Copy each line of the data that has "computer" in it.

── Record extracts

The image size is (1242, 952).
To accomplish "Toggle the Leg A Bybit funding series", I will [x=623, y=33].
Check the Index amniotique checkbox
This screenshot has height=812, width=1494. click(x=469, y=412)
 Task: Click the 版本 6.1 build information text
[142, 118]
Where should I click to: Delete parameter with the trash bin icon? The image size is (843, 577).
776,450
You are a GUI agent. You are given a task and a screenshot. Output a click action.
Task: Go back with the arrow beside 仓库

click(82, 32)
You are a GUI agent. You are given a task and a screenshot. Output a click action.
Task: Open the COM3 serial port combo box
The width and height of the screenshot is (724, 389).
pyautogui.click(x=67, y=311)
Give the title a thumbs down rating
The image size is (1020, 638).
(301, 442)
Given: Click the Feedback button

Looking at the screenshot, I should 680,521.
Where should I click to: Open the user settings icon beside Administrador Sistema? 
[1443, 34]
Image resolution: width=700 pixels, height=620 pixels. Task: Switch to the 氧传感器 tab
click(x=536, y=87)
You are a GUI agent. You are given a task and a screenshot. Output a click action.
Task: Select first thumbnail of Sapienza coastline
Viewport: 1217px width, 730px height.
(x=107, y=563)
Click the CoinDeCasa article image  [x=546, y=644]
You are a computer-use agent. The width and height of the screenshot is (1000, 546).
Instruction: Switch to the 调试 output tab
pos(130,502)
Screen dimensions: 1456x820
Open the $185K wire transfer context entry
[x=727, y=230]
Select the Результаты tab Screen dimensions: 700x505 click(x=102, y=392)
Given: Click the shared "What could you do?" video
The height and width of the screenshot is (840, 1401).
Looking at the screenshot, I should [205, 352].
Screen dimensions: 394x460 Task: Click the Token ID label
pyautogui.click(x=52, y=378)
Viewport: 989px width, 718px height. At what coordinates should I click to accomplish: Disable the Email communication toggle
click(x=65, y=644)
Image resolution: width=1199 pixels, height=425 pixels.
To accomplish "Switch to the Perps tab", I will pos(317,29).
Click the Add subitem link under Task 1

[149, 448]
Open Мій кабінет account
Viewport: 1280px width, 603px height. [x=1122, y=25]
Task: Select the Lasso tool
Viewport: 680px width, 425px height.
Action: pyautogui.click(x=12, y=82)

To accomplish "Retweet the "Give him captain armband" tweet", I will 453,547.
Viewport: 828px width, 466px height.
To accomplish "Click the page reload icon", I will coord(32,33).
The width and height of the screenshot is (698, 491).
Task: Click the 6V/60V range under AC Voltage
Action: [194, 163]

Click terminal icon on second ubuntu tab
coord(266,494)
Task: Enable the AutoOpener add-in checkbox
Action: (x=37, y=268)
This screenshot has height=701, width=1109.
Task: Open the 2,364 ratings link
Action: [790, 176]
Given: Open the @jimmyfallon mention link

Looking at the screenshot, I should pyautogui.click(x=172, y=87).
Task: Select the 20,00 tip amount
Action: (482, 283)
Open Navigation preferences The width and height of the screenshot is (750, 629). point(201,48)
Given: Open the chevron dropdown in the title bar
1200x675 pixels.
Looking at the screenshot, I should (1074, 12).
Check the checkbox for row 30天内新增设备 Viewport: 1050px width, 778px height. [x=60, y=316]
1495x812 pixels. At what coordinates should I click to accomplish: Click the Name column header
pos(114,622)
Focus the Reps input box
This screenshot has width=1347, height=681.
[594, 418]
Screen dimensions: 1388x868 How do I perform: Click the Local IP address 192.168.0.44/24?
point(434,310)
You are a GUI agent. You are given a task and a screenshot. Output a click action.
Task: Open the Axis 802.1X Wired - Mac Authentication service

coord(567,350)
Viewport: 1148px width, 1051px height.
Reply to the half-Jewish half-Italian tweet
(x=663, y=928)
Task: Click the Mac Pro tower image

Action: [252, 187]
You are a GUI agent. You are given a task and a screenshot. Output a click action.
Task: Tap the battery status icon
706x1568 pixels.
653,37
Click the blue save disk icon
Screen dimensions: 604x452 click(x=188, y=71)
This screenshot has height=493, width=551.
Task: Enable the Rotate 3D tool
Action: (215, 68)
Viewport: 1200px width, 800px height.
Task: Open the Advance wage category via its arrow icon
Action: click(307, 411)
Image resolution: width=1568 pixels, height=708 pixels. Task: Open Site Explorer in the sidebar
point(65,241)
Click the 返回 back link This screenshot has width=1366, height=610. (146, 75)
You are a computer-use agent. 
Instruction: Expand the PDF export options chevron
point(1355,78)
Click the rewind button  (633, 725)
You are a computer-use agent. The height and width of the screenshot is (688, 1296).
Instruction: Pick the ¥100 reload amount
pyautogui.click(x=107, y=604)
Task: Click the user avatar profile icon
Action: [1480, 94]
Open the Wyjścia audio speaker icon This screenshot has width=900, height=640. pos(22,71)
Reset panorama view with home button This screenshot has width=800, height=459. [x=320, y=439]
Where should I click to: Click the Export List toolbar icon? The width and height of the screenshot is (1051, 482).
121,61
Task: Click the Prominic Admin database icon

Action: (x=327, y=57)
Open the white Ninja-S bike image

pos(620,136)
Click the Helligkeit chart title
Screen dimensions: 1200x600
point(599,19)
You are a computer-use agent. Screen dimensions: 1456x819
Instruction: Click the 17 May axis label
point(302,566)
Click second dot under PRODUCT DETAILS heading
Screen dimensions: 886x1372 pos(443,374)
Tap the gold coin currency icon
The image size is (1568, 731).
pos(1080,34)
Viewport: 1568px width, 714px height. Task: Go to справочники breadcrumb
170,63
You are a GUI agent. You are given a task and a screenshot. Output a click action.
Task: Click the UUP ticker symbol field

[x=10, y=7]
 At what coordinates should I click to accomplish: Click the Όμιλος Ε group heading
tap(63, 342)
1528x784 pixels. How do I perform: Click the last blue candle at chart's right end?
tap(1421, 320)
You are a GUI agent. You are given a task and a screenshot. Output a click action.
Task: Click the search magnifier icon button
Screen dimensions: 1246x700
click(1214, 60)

────

_Exercise response_:
You are a computer-use agent. The width and height of the screenshot is (1000, 546).
You are a computer-use agent. 
You are a computer-use agent. The height and width of the screenshot is (688, 1296).
You are a computer-use agent. Screen dimensions: 1456x819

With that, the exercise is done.